-------- DATA FOR THIS EXERCISE --------

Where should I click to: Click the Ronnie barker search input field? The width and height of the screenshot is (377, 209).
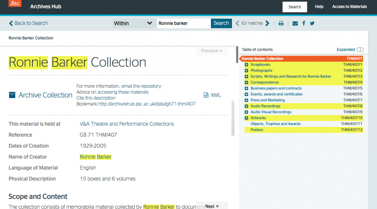183,23
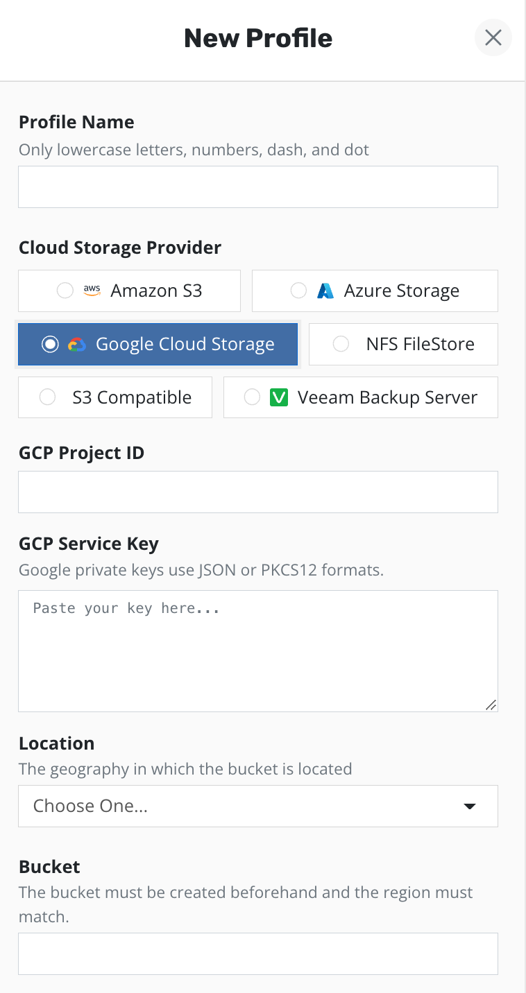The height and width of the screenshot is (993, 526).
Task: Select the Amazon S3 radio button
Action: coord(65,291)
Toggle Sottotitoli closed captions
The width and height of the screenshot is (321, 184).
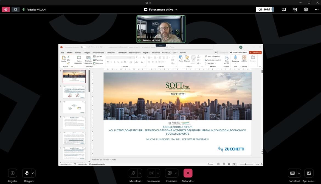coord(292,173)
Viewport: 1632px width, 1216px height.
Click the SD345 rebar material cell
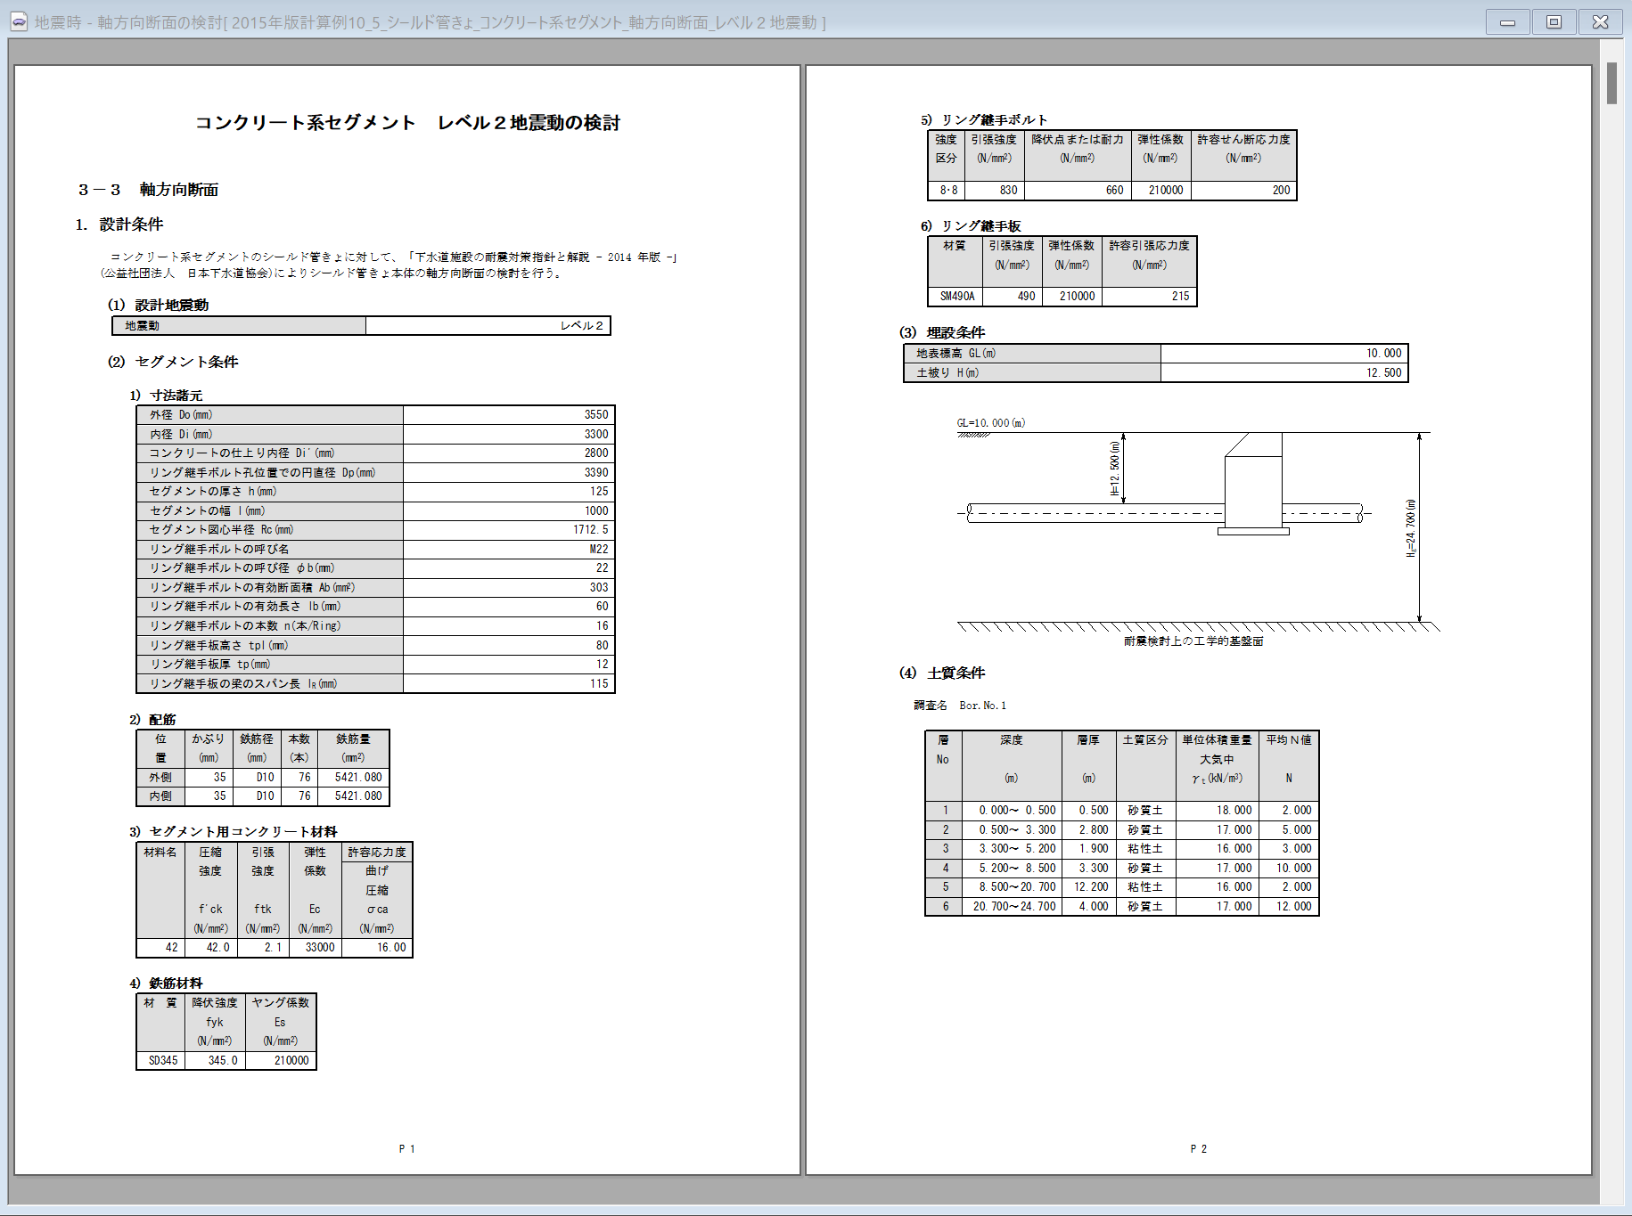162,1060
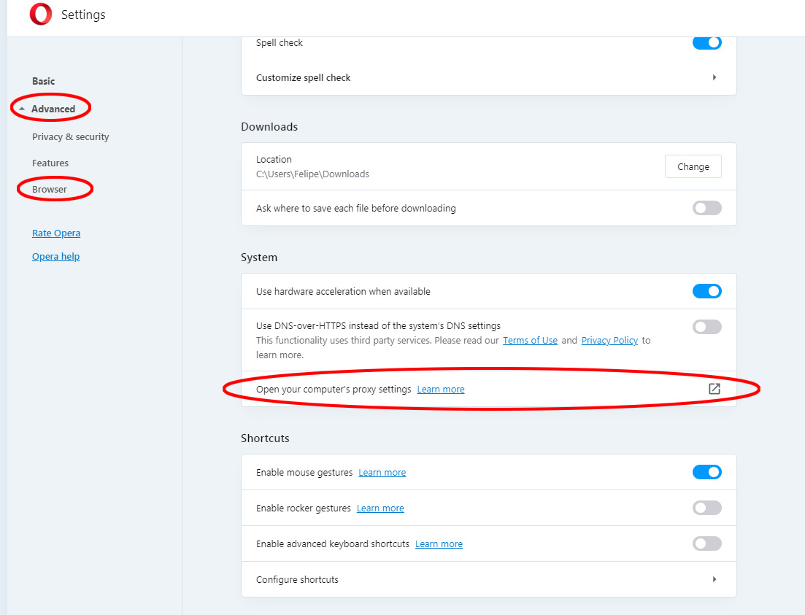Click the external link icon for proxy settings
Screen dimensions: 805x615
(x=715, y=389)
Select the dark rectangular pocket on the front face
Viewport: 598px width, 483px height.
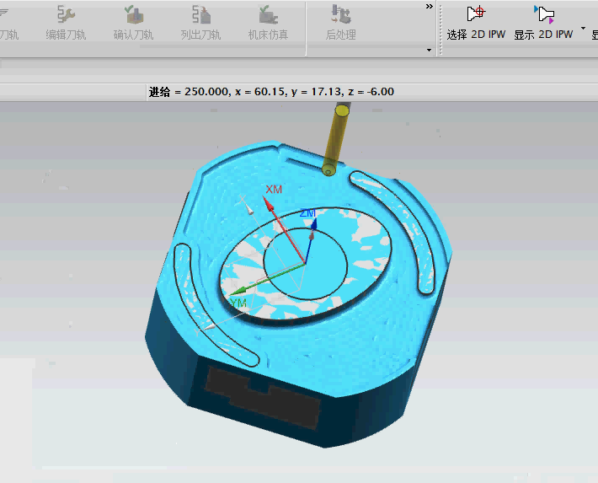[262, 394]
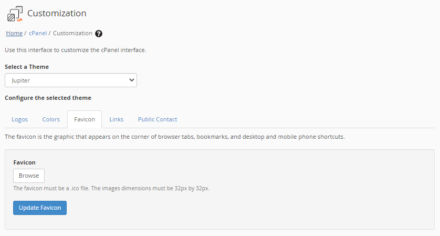This screenshot has width=440, height=236.
Task: Click the .ico file requirement hint text
Action: point(111,188)
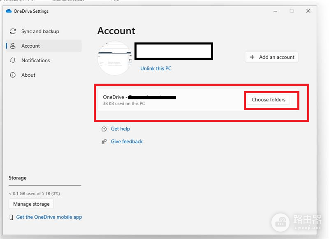
Task: Click the plus icon on Add an account
Action: pyautogui.click(x=252, y=57)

--------

- _PROBLEM STATEMENT_
Print the lines from the beginning of the records up to and including the line containing "Toggle Sottotitoli closed captions", word for word, with no pictures.

- _EXERCISE ANSWER_
Where should I click to: Click the Ronnie barker search input field? The width and height of the screenshot is (377, 209).
183,23
The height and width of the screenshot is (993, 526).
Task: Select the Amazon S3 radio button
Action: coord(65,291)
Toggle Sottotitoli closed captions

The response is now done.